**Input for this task**
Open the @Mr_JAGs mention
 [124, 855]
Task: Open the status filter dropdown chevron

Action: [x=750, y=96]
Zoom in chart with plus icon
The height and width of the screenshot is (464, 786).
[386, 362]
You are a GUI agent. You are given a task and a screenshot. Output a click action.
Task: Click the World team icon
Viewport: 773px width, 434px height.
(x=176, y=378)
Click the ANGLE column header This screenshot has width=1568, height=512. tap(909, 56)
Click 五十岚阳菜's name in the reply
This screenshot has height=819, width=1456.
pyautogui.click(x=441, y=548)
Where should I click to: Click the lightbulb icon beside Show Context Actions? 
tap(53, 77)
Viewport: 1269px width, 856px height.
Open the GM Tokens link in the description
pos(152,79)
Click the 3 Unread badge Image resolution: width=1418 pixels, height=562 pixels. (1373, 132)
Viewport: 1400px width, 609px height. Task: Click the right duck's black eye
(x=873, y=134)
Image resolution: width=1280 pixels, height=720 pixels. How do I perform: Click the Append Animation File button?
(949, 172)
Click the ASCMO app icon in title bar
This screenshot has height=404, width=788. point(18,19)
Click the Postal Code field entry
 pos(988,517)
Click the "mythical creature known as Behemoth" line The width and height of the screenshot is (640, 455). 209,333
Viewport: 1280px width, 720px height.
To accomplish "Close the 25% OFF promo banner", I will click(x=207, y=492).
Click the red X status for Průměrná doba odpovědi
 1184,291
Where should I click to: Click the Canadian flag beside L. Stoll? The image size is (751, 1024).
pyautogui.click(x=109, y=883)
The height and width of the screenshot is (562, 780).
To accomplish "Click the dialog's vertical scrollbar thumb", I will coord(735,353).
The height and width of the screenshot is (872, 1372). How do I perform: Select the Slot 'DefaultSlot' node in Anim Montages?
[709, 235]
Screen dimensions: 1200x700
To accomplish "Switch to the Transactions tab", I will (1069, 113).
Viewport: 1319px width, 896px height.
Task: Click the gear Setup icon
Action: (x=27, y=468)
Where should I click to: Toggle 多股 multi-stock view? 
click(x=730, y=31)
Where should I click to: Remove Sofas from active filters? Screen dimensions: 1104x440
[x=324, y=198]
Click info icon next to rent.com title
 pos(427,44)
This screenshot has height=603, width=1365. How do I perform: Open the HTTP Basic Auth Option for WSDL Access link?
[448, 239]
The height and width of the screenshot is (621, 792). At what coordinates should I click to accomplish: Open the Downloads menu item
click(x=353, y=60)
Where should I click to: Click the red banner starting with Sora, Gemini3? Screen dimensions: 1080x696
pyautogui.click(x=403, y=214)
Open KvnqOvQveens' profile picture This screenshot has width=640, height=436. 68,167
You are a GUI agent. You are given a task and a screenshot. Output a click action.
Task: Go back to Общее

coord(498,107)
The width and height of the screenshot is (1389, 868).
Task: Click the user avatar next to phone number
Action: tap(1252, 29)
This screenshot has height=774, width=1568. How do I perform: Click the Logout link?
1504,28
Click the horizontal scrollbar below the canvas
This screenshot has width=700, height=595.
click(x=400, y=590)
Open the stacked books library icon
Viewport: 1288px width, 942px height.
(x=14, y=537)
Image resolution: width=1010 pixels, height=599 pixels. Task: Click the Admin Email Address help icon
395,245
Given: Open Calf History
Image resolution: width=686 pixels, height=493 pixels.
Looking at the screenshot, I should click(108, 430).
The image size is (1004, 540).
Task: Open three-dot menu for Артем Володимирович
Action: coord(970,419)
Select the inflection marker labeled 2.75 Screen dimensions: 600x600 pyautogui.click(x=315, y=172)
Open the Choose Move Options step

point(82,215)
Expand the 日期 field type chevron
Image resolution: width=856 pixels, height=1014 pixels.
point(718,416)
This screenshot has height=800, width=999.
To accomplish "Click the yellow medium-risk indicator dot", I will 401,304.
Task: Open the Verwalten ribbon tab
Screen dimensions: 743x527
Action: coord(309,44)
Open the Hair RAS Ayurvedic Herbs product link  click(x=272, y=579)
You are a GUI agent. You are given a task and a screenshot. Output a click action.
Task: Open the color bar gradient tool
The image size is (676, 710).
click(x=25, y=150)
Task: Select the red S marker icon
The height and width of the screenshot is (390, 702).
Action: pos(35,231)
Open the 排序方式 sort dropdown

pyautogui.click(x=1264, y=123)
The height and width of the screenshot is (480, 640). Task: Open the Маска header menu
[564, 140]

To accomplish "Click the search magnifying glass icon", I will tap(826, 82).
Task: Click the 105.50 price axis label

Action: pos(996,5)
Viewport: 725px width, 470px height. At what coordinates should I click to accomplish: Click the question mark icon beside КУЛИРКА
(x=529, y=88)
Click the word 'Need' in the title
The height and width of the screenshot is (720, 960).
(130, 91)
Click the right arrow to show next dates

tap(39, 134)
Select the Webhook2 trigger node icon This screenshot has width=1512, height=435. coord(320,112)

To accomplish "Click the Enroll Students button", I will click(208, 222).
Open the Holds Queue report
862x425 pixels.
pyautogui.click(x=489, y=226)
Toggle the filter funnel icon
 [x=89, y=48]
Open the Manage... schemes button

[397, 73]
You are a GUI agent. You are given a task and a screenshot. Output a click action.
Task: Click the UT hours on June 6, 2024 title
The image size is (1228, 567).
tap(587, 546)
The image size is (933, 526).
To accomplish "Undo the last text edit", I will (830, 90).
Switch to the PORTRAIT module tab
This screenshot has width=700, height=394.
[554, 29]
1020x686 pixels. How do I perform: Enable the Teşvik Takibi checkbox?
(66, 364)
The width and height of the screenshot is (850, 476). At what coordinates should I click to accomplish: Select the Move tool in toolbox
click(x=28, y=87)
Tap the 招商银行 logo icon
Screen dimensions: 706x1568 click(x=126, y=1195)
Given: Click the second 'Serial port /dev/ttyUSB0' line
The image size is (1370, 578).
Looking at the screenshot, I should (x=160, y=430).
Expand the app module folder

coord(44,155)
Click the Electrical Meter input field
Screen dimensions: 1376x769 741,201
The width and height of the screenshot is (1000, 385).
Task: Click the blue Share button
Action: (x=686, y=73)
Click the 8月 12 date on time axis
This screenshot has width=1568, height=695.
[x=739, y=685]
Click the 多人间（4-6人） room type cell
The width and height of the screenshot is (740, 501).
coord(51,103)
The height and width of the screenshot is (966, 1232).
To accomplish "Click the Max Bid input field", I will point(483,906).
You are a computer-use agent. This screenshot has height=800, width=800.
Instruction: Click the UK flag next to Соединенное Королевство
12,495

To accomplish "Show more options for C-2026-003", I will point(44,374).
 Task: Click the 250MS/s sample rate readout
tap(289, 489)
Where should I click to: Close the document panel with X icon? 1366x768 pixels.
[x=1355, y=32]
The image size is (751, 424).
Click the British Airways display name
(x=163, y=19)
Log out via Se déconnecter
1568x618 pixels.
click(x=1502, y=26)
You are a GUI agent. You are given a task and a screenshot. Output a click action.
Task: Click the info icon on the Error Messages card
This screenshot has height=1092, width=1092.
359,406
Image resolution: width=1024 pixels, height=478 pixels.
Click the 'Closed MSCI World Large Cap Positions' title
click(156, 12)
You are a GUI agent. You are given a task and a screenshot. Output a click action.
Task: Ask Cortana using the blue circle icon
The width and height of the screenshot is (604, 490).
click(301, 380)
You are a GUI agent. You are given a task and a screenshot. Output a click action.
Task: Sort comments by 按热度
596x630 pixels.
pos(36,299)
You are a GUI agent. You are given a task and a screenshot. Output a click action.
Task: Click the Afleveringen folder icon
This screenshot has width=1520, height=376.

**Problem requirements**
Your answer must be the complete data, repeated word for word.

**Solution below**
Open the @Mr_JAGs mention
 [124, 855]
Task: Open the status filter dropdown chevron

Action: [x=750, y=96]
Zoom in chart with plus icon
The height and width of the screenshot is (464, 786).
[386, 362]
You are a GUI agent. You are given a task and a screenshot. Output a click action.
Task: Click the World team icon
Viewport: 773px width, 434px height.
(x=176, y=378)
Click the ANGLE column header This screenshot has width=1568, height=512. tap(909, 56)
Click 五十岚阳菜's name in the reply
This screenshot has height=819, width=1456.
pyautogui.click(x=441, y=548)
Where should I click to: Click the lightbulb icon beside Show Context Actions? 
tap(53, 77)
Viewport: 1269px width, 856px height.
Open the GM Tokens link in the description
pos(152,79)
Click the 3 Unread badge Image resolution: width=1418 pixels, height=562 pixels. (1373, 132)
Viewport: 1400px width, 609px height. Task: Click the right duck's black eye
(x=873, y=134)
Image resolution: width=1280 pixels, height=720 pixels. How do I perform: Click the Append Animation File button?
(949, 172)
Click the ASCMO app icon in title bar
This screenshot has height=404, width=788. point(18,19)
Click the Postal Code field entry
 pos(988,517)
Click the "mythical creature known as Behemoth" line The width and height of the screenshot is (640, 455). 209,333
Viewport: 1280px width, 720px height.
To accomplish "Close the 25% OFF promo banner", I will click(x=207, y=492).
Click the red X status for Průměrná doba odpovědi
 1184,291
Where should I click to: Click the Canadian flag beside L. Stoll? The image size is (751, 1024).
pyautogui.click(x=109, y=883)
The height and width of the screenshot is (562, 780).
To accomplish "Click the dialog's vertical scrollbar thumb", I will coord(735,353).
The height and width of the screenshot is (872, 1372). How do I perform: Select the Slot 'DefaultSlot' node in Anim Montages?
[709, 235]
Screen dimensions: 1200x700
To accomplish "Switch to the Transactions tab", I will (1069, 113).
Viewport: 1319px width, 896px height.
Task: Click the gear Setup icon
Action: (x=27, y=468)
Where should I click to: Toggle 多股 multi-stock view? 
click(x=730, y=31)
Where should I click to: Remove Sofas from active filters? Screen dimensions: 1104x440
[x=324, y=198]
Click info icon next to rent.com title
 pos(427,44)
This screenshot has height=603, width=1365. How do I perform: Open the HTTP Basic Auth Option for WSDL Access link?
[448, 239]
The height and width of the screenshot is (621, 792). At what coordinates should I click to accomplish: Open the Downloads menu item
click(x=353, y=60)
Where should I click to: Click the red banner starting with Sora, Gemini3? Screen dimensions: 1080x696
pyautogui.click(x=403, y=214)
Open KvnqOvQveens' profile picture This screenshot has width=640, height=436. 68,167
You are a GUI agent. You are given a task and a screenshot. Output a click action.
Task: Go back to Общее

coord(498,107)
The width and height of the screenshot is (1389, 868).
Task: Click the user avatar next to phone number
Action: tap(1252, 29)
This screenshot has height=774, width=1568. How do I perform: Click the Logout link?
1504,28
Click the horizontal scrollbar below the canvas
This screenshot has width=700, height=595.
click(x=400, y=590)
Open the stacked books library icon
Viewport: 1288px width, 942px height.
(x=14, y=537)
Image resolution: width=1010 pixels, height=599 pixels. Task: Click the Admin Email Address help icon
395,245
Given: Open Calf History
Image resolution: width=686 pixels, height=493 pixels.
Looking at the screenshot, I should click(108, 430).
The image size is (1004, 540).
Task: Open three-dot menu for Артем Володимирович
Action: coord(970,419)
Select the inflection marker labeled 2.75 Screen dimensions: 600x600 pyautogui.click(x=315, y=172)
Open the Choose Move Options step

point(82,215)
Expand the 日期 field type chevron
Image resolution: width=856 pixels, height=1014 pixels.
point(718,416)
This screenshot has height=800, width=999.
To accomplish "Click the yellow medium-risk indicator dot", I will 401,304.
Task: Open the Verwalten ribbon tab
Screen dimensions: 743x527
Action: coord(309,44)
Open the Hair RAS Ayurvedic Herbs product link  click(x=272, y=579)
You are a GUI agent. You are given a task and a screenshot. Output a click action.
Task: Open the color bar gradient tool
The image size is (676, 710).
click(x=25, y=150)
Task: Select the red S marker icon
The height and width of the screenshot is (390, 702).
Action: pos(35,231)
Open the 排序方式 sort dropdown

pyautogui.click(x=1264, y=123)
The height and width of the screenshot is (480, 640). Task: Open the Маска header menu
[564, 140]

To accomplish "Click the search magnifying glass icon", I will tap(826, 82).
Task: Click the 105.50 price axis label

Action: pos(996,5)
Viewport: 725px width, 470px height. At what coordinates should I click to accomplish: Click the question mark icon beside КУЛИРКА
(x=529, y=88)
Click the word 'Need' in the title
The height and width of the screenshot is (720, 960).
(130, 91)
Click the right arrow to show next dates

tap(39, 134)
Select the Webhook2 trigger node icon This screenshot has width=1512, height=435. coord(320,112)

To accomplish "Click the Enroll Students button", I will click(208, 222).
Open the Holds Queue report
862x425 pixels.
pyautogui.click(x=489, y=226)
Toggle the filter funnel icon
 [x=89, y=48]
Open the Manage... schemes button

[397, 73]
You are a GUI agent. You are given a task and a screenshot. Output a click action.
Task: Click the UT hours on June 6, 2024 title
The image size is (1228, 567).
tap(587, 546)
The image size is (933, 526).
To accomplish "Undo the last text edit", I will (830, 90).
Switch to the PORTRAIT module tab
This screenshot has width=700, height=394.
[554, 29]
1020x686 pixels. How do I perform: Enable the Teşvik Takibi checkbox?
(66, 364)
The width and height of the screenshot is (850, 476). At what coordinates should I click to accomplish: Select the Move tool in toolbox
click(x=28, y=87)
Tap the 招商银行 logo icon
Screen dimensions: 706x1568 click(x=126, y=1195)
Given: Click the second 'Serial port /dev/ttyUSB0' line
The image size is (1370, 578).
Looking at the screenshot, I should (x=160, y=430).
Expand the app module folder

coord(44,155)
Click the Electrical Meter input field
Screen dimensions: 1376x769 741,201
The width and height of the screenshot is (1000, 385).
Task: Click the blue Share button
Action: (x=686, y=73)
Click the 8月 12 date on time axis
This screenshot has width=1568, height=695.
[x=739, y=685]
Click the 多人间（4-6人） room type cell
The width and height of the screenshot is (740, 501).
coord(51,103)
The height and width of the screenshot is (966, 1232).
To accomplish "Click the Max Bid input field", I will point(483,906).
You are a computer-use agent. This screenshot has height=800, width=800.
Instruction: Click the UK flag next to Соединенное Королевство
12,495

To accomplish "Show more options for C-2026-003", I will point(44,374).
 Task: Click the 250MS/s sample rate readout
tap(289, 489)
Where should I click to: Close the document panel with X icon? 1366x768 pixels.
[x=1355, y=32]
The image size is (751, 424).
Click the British Airways display name
(x=163, y=19)
Log out via Se déconnecter
1568x618 pixels.
click(x=1502, y=26)
You are a GUI agent. You are given a task and a screenshot. Output a click action.
Task: Click the info icon on the Error Messages card
This screenshot has height=1092, width=1092.
359,406
Image resolution: width=1024 pixels, height=478 pixels.
Click the 'Closed MSCI World Large Cap Positions' title
click(156, 12)
You are a GUI agent. You are given a task and a screenshot. Output a click action.
Task: Ask Cortana using the blue circle icon
The width and height of the screenshot is (604, 490).
click(301, 380)
You are a GUI agent. You are given a task and a screenshot. Output a click action.
Task: Sort comments by 按热度
596x630 pixels.
pos(36,299)
You are a GUI agent. You are given a task and a screenshot. Output a click action.
Task: Click the Afleveringen folder icon
This screenshot has width=1520, height=376.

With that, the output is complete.